I recently asked my agency clients for their feedback on offering a rate discount in exchange for the right to use machine translation and termbase leveraging on certain projects. Machine translation brings up ideas of low-quality output, and cross-client TM sharing is generally off-limits due to confidentiality issues and rights to use content. Machine translation approaches are not without confidentiality and content rights complications, either. Here is a detail explanation of my thoughts on the approach, as explained in an email to a client.
Dear [Client] – Thanks for the response and opportunity to explain what I'm thinking. (I'm afraid the following is longer than I expected when I started typing.)
You're right that MT has generally been considered just a cheap way to deliver low-quality output. And I agree that Google Translate and the others are currently useless as resources by themselves on high-quality translation projects. But I think there may be a way that MT can be utilized within a range of high-quality workflows.

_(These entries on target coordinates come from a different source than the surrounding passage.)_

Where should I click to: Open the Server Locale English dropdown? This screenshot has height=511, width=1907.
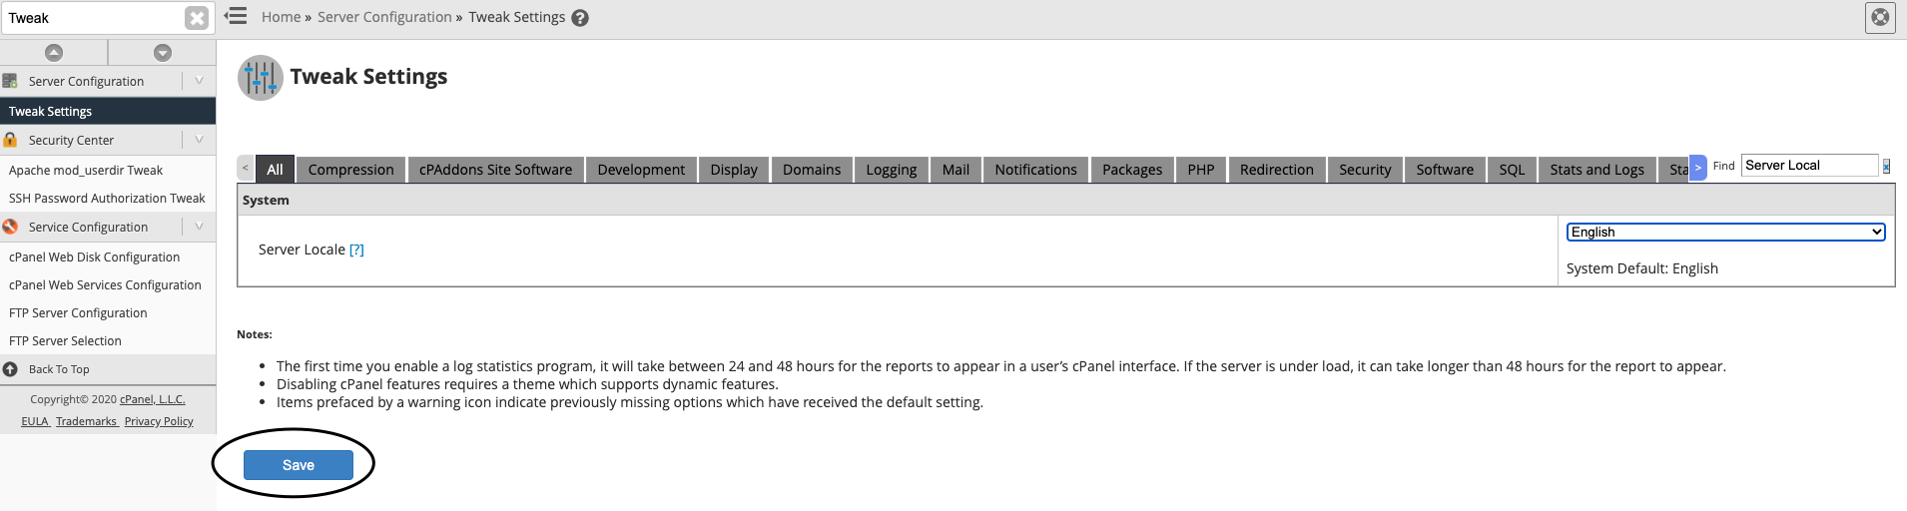point(1725,232)
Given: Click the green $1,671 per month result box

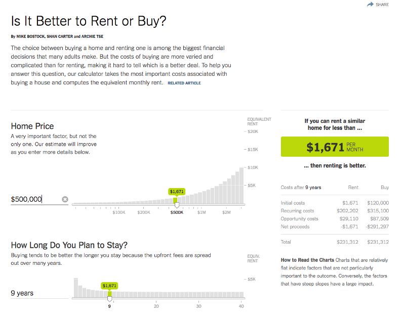Looking at the screenshot, I should pyautogui.click(x=335, y=147).
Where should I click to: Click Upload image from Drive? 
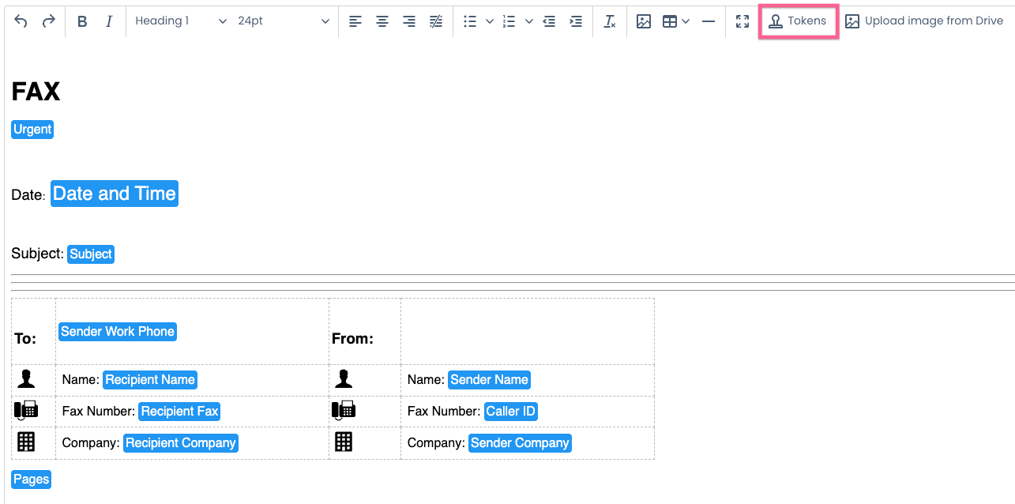pos(924,21)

MT is now being used on high-quality workflows within certain VERY narrow sub-topics. One of my clients is apparently even making it work for Chinese and Japanese, so Korean is clearly not impossible. For example, the translation of a 500-page cutting robot manual can be used to train an MT engine to produce a very good job on another cutting robot manual. Apparently the process breaks down pretty quickly though. The text for a cutting robot manual may not be a good enough match even for training an MT engine to generate high quality output on an assembly robot manual.
If we bring the human translator into the process, along with a properly prepared TB, the MT may be able to bring in a few value-added suggestions right away that the professional can finalize efficiently.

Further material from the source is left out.